The impending loss of antibiotics threatens modern medicine as we know it and raises the spectre of untreatable infections spreading across the world. Around 700,000 people die each year from drug resistant infections, but that figure will rise to 10 million by 2050 if no action is taken.

Scientists are warning that the resistant gene identified in China should act as a wake up call for the world.

Professor Timothy Walsh, who collaborated on the study, from the University of Cardiff, told the BBC News website: “All the key players are now in place to make the post-antibiotic world a reality.

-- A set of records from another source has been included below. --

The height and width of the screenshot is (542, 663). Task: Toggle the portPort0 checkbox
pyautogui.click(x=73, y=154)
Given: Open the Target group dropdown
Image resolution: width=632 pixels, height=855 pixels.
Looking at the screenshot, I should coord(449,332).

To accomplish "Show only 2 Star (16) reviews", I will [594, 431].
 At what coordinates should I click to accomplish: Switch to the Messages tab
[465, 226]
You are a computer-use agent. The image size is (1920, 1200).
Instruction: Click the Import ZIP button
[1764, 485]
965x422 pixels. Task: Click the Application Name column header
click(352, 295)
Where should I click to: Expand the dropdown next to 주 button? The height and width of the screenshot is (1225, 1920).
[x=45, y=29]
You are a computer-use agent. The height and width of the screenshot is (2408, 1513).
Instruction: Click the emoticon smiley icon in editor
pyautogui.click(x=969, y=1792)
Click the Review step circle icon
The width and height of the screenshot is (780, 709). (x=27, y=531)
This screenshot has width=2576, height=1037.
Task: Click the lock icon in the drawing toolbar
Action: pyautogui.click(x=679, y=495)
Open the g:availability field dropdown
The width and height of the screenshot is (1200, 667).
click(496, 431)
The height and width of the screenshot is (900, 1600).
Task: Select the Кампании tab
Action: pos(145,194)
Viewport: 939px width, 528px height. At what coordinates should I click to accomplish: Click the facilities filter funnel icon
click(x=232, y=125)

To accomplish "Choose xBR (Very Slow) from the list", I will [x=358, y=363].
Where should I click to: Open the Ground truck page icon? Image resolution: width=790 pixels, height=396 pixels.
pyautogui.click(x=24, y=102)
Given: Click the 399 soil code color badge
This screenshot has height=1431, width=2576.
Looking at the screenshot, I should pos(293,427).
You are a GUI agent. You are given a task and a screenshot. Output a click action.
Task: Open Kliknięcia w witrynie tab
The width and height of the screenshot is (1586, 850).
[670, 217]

“If MRC-1 becomes global, which is a case of when not if, and the gene aligns itself with other antibiotic resistance genes, which is inevitable, then we will have very likely reached the start of the post-antibiotic era.

“At that point if a patient is seriously ill, say with E. coli, then there is virtually nothing you can do.”

151119-death antibacterial resistance 2050 projection world map

What can we do about it?

Is the situation hopeless? According to the WHO, there are ways to fight the tide of antibiotic resistance. If all countries adopted good practices for the prescription and use of antibiotics we could see a decline in the numbers of deaths caused by antibiotic resistant infections.

We can also prevent infections from happening in the first place with better hygiene, access to clean water, infection control in health-care facilities, and vaccination to reduce the need for antibiotics. The WHO is also calling for new diagnostics, antibiotics and better tracking of drug resistance.

Speaking in 2014 after the release of the WHO’s global report on antibiotic resistance, Dr Keiji Fukuda, WHO’s Assistant Director-General for Health Security, described it as a “global trend”.

“To turn this around in all parts of the world is going to take us decades. And it’s not going to be a one-time action. We’re going to have to sustain it,” he said. “It’s basically a race against the pathogens that we deal with.”